Who would have thought that a single, huge blast of measles vaccine could actually send a widespread blood cancer into remission? That was discovered in a new test by researchers over at the Mayo Clinic. Stacy Erholtz, who happened to be suffering from an advanced stage of blood cancer, managed to see her situation improve, courtesy of an intravenous injection of the measles virus that subsequently overwhelmed the cancer’s natural defenses.
Where clinical trials are concerned, this is said to be a small test because it had just a couple of subjects. Lead researcher Dr. Stephen Russell thinks that it has been a promising start, shared, “It’s a landmark. We’ve known for a long time that we can give a virus intravenously and destroy metastatic cancer in mice. Nobody’s shown that you can do that in people before.”
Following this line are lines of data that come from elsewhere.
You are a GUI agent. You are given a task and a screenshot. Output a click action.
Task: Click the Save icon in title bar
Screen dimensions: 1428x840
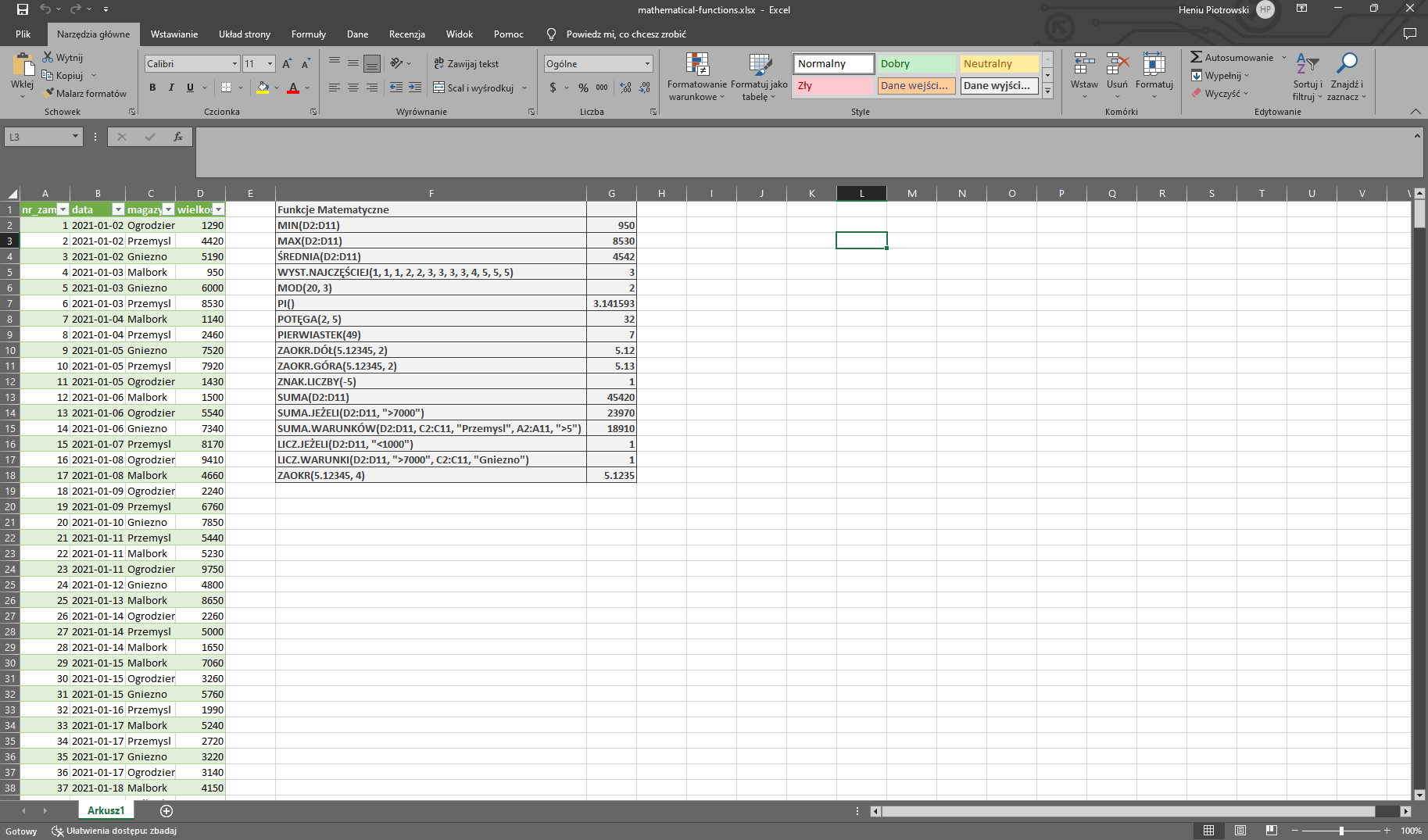click(23, 9)
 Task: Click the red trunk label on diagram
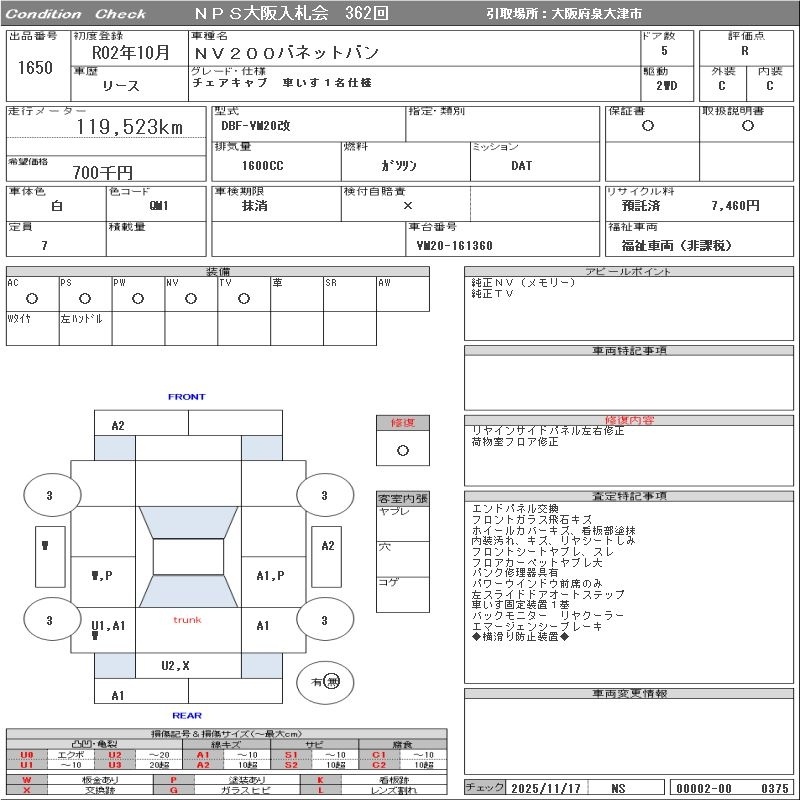(187, 620)
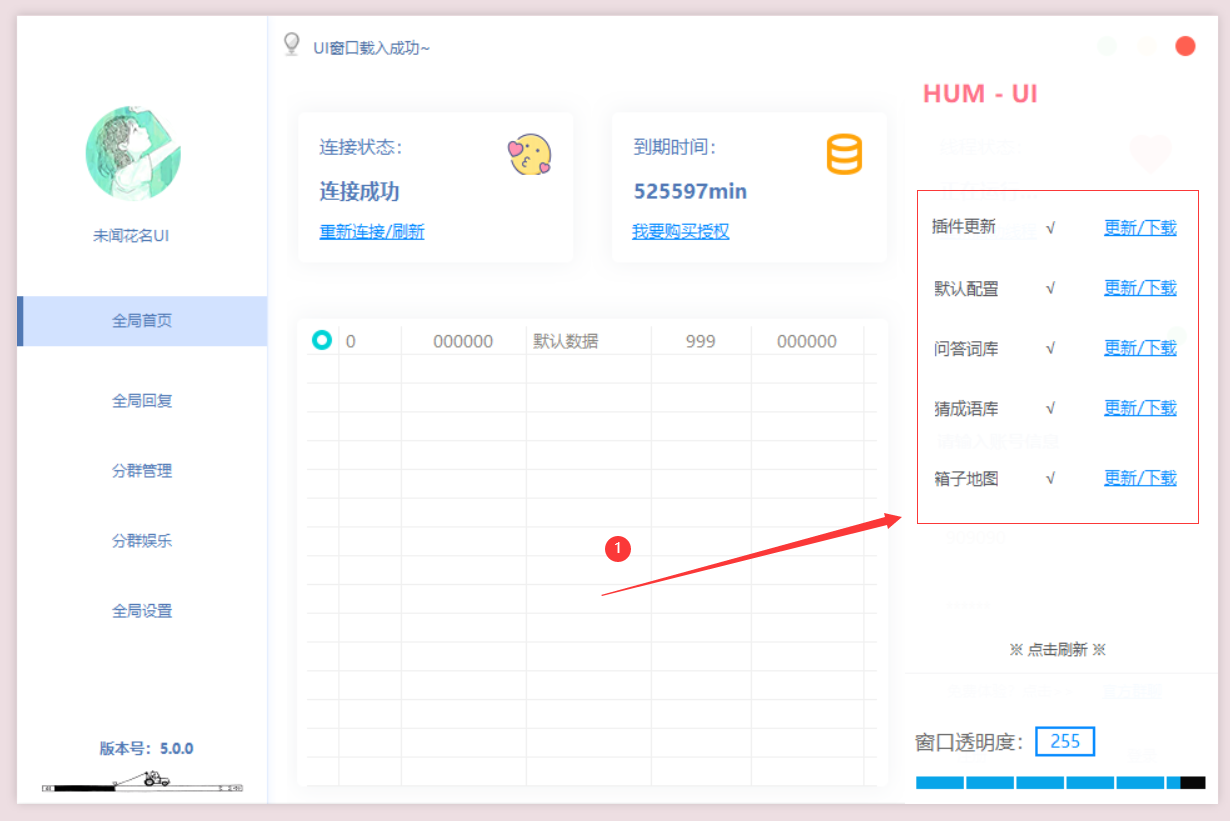Open the 全局首页 sidebar tab
This screenshot has height=821, width=1230.
(x=142, y=321)
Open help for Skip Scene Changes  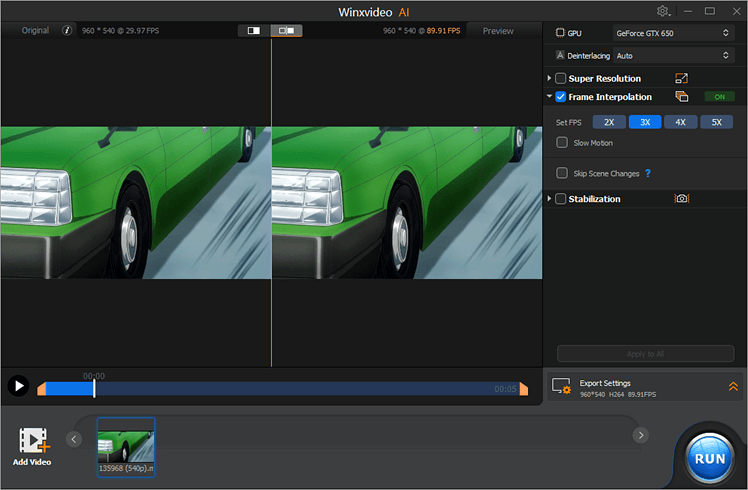click(648, 173)
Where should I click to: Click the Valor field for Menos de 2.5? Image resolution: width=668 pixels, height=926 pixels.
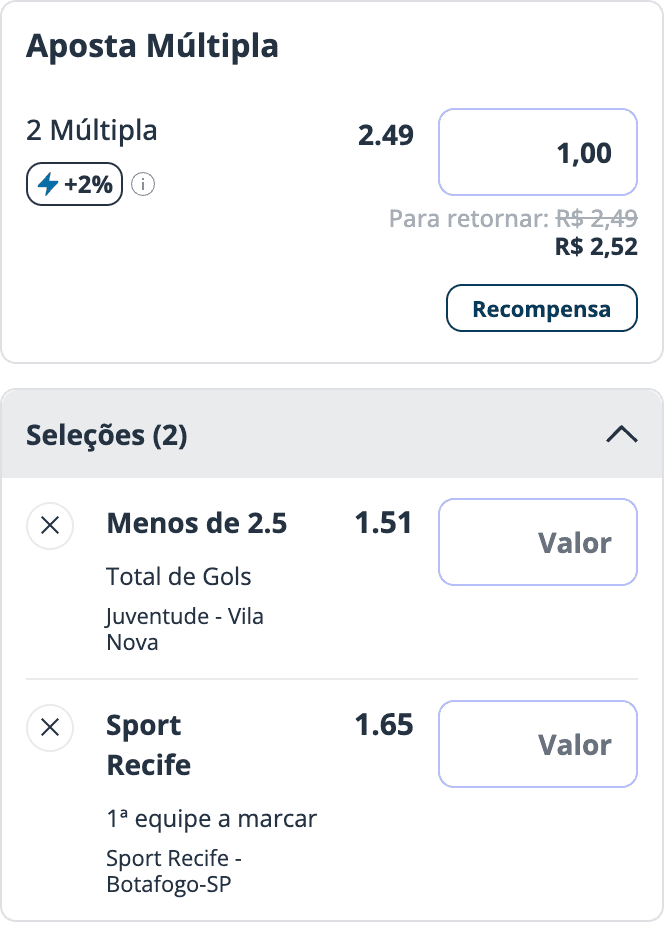pos(537,542)
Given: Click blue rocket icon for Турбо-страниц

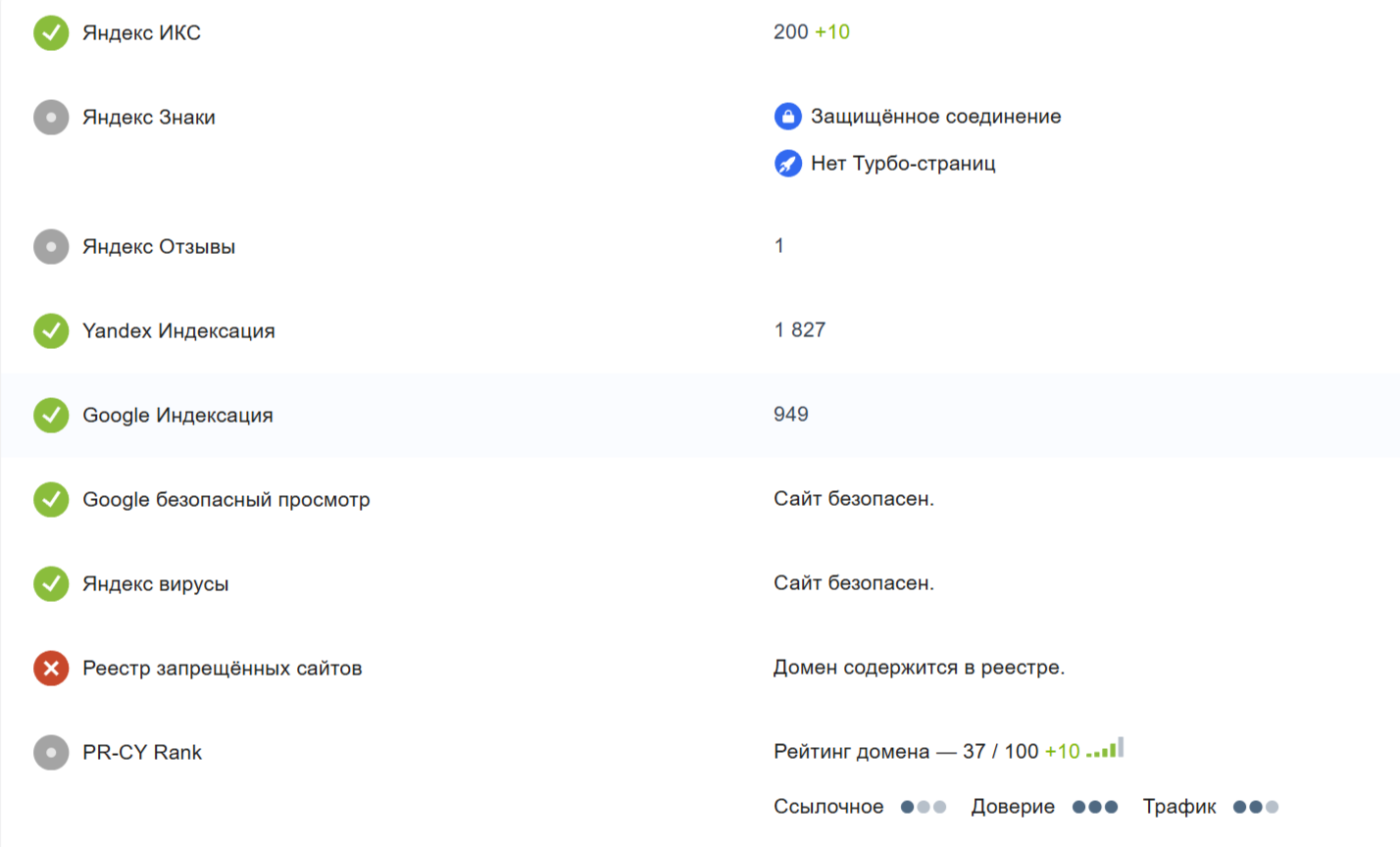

The measles vaccine would see the viruses bind to cancer cells, using them to replicate. Along the way, the entire process would destroy the cells, while the body’s immune system kicks into action and attacks whatever remains since it has been “marked” as a virus, or infected material. Apart from that, the doctors managed to figure out a benchmark for the virus dose required to reduce cancer in patients, which would be 100 billion infectious units instead of the standard 10,000 units.
Of course, this does not make it an instant cancer cure overnight as there are still some more hurdles to pass, including your body’s defenses.